Davids Schamhaarlöckchen

São Paulo © Matthias Holtmann

Als die Wollweberzunft Michelangelo beauftragte, den David zu hauen, aus einem Riesenblock Carrara-Marmor, vor dem Jahrzehnte zuvor Agostino de Duccio ebenso wie Antonio Rosselino vergeblich die Meißel streckten, vielleicht hat er da vergessen müssen, dass eigentlich eine Frau in dem Stein steckte?

Meine Kunstlehrerin behauptete, Michelangelo habe Zeit seines Lebens keine Frau nackt gesehen, beschaue man sich einmal die Brüste an den athletischen Körpern der Medicigrabmale Lorenzos und Guilianos. Für ausgeschlossen halte ich das nicht. Ich habe ja auch, gut 460 Jahre später, bis zur Vollendung meines fünfzehnten Lebensjahres, keinen beschnittenen Mann gesehen, und konnte mir dann auf einen beschnittenen Penis keinen anderen Reim machen, als dass es eben von Natur aus solche und solche geben müsse, wobei solche eben eher selten waren, oder eben nacktbaden in der westdeutschen Provinz Mitte der Achtziger für beschnittene Jungs eher unüblich. Hätte ich also einen beschnittenen Penis nur nach Erzählungen der jüdischen Gemeinde oder aus eigener Vorstellungskraft meißeln sollen, hätte der vermutlich noch sehr viel naturferner ausgesehen, als die Brüste des Michelangelo Buonarrotis, die, in ihrer natürlichen Form, aller Wahrscheinlichkeit nach in der Renaissance wohl noch nicht am lebenden Subjekt beschnitten oder aufgepolstert wurden, wie in São Paulo heute gang und gäbe.

Auffällig am David, Michelangelo hatte offensichtlich ein Faible für Schamhaarlöckchen, vielleicht den auftraggebenden Wollwebern geschuldet?

In Anbetracht der Tatsache, dass sich heute beinahe jede/r als rasiert anpreist, scheinen mir in Marmor gehauene Schamhaarlöckchen geradezu revolutionär.
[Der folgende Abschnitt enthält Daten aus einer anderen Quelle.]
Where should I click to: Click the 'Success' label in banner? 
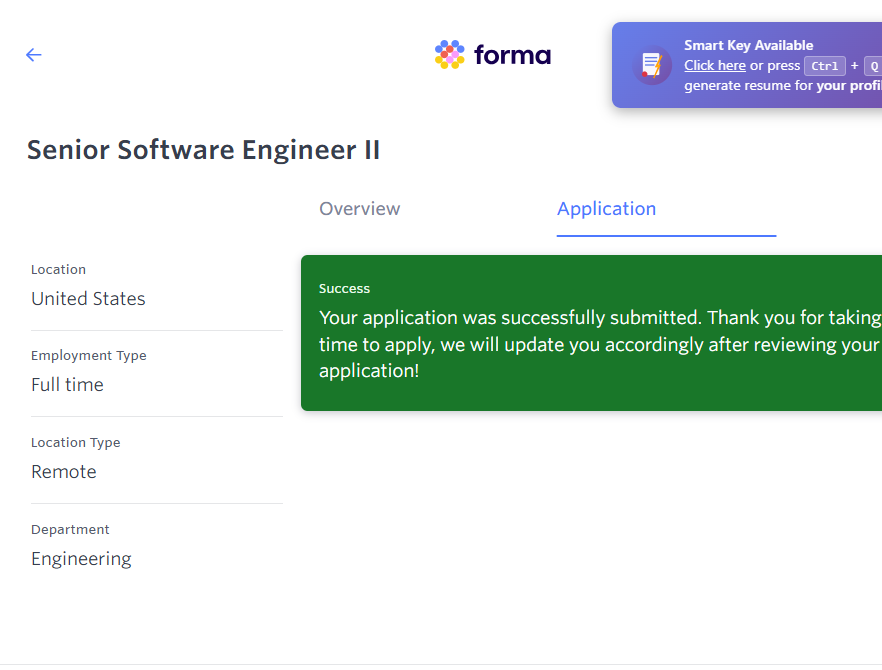[x=344, y=289]
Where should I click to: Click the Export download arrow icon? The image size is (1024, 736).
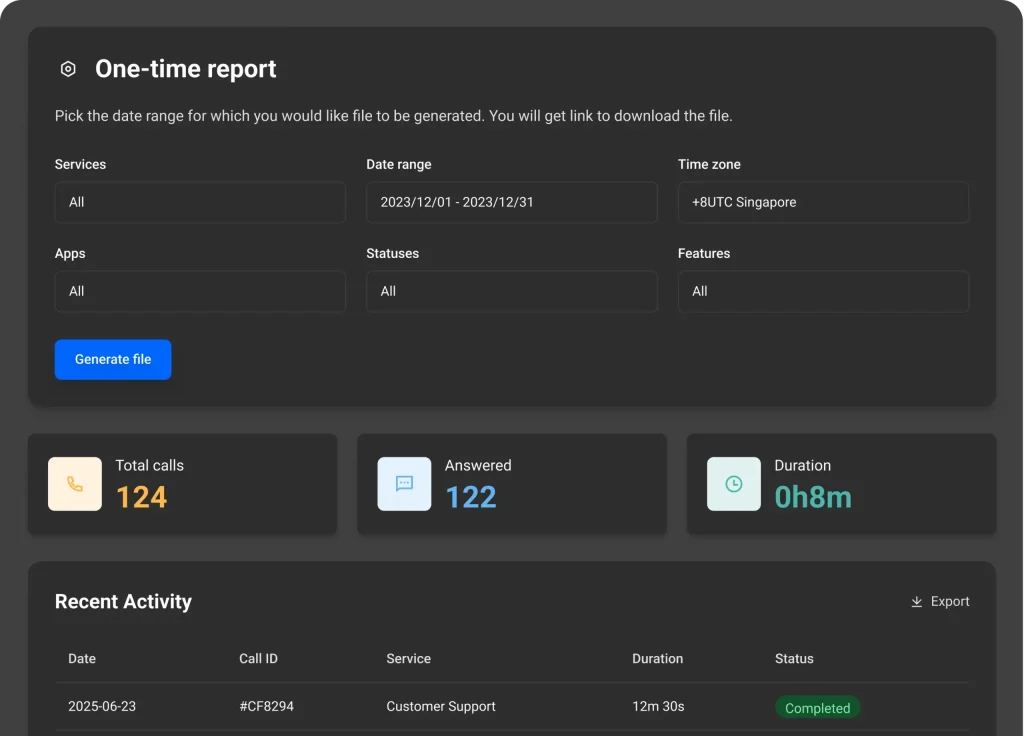pos(917,602)
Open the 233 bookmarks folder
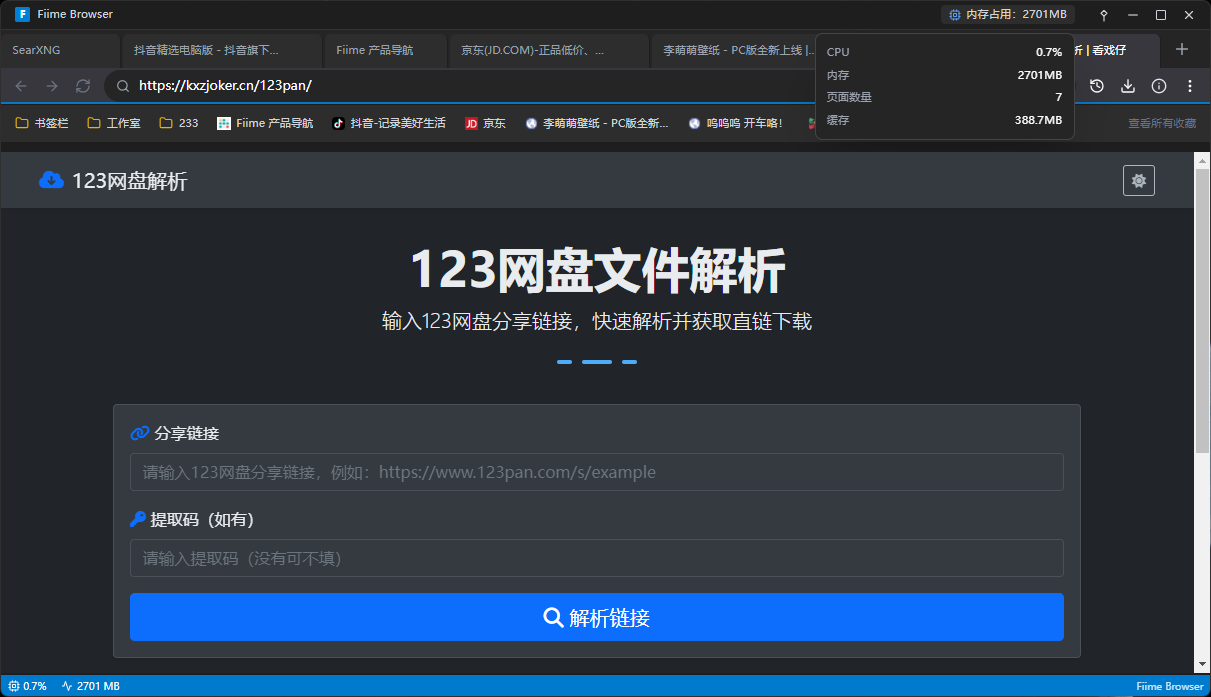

Das Natürliche als das Artifizielle. Einseitiger Biologismus wird dabei von einem Hang des Menschen, sich selbstschöpfend gegen ihn zu wenden, noch jedes Mal verunmöglicht. Der natürlichste Drang scheint also der zu sein, sich unter den gegebenen Voraussetzungen selbst erfinden zu wollen und dem Gegebenen nicht mehr Einflussnahme als dem selbst Hinzuerfundenen einzuräumen.

Und David, David hat gezeigt, man kann auch einen Goliath besiegen, wenn man nicht nach seinen Regeln kämpft. Und wenn ein David fünf Meter misst und aus Marmor ist, bleibt er, egal an welchem Platz auf der Welt, ein Sinnbild für die Freiheit der Bürger, egal ob Mann oder Frau.

Bisher 1 Kommentar zu 'Davids Schamhaarlöckchen'

  1. Luis Felipe Fabre sagt:

    No sé si Michechelangelo alguna vez vio o no a una mujer desnuda, pero me gusta imaginar que fantaseaba con hombres escondidos en los cuerpos de las mujeres que esculpía… Me gusta tu texto, me parece que tu mirada es elegantemente morbosa (en el mejor sentido): una manera casi fetichista de observar el arte. El tipo de mirada por la que me gustan tanto las películas de Buñuel o Hitchcock.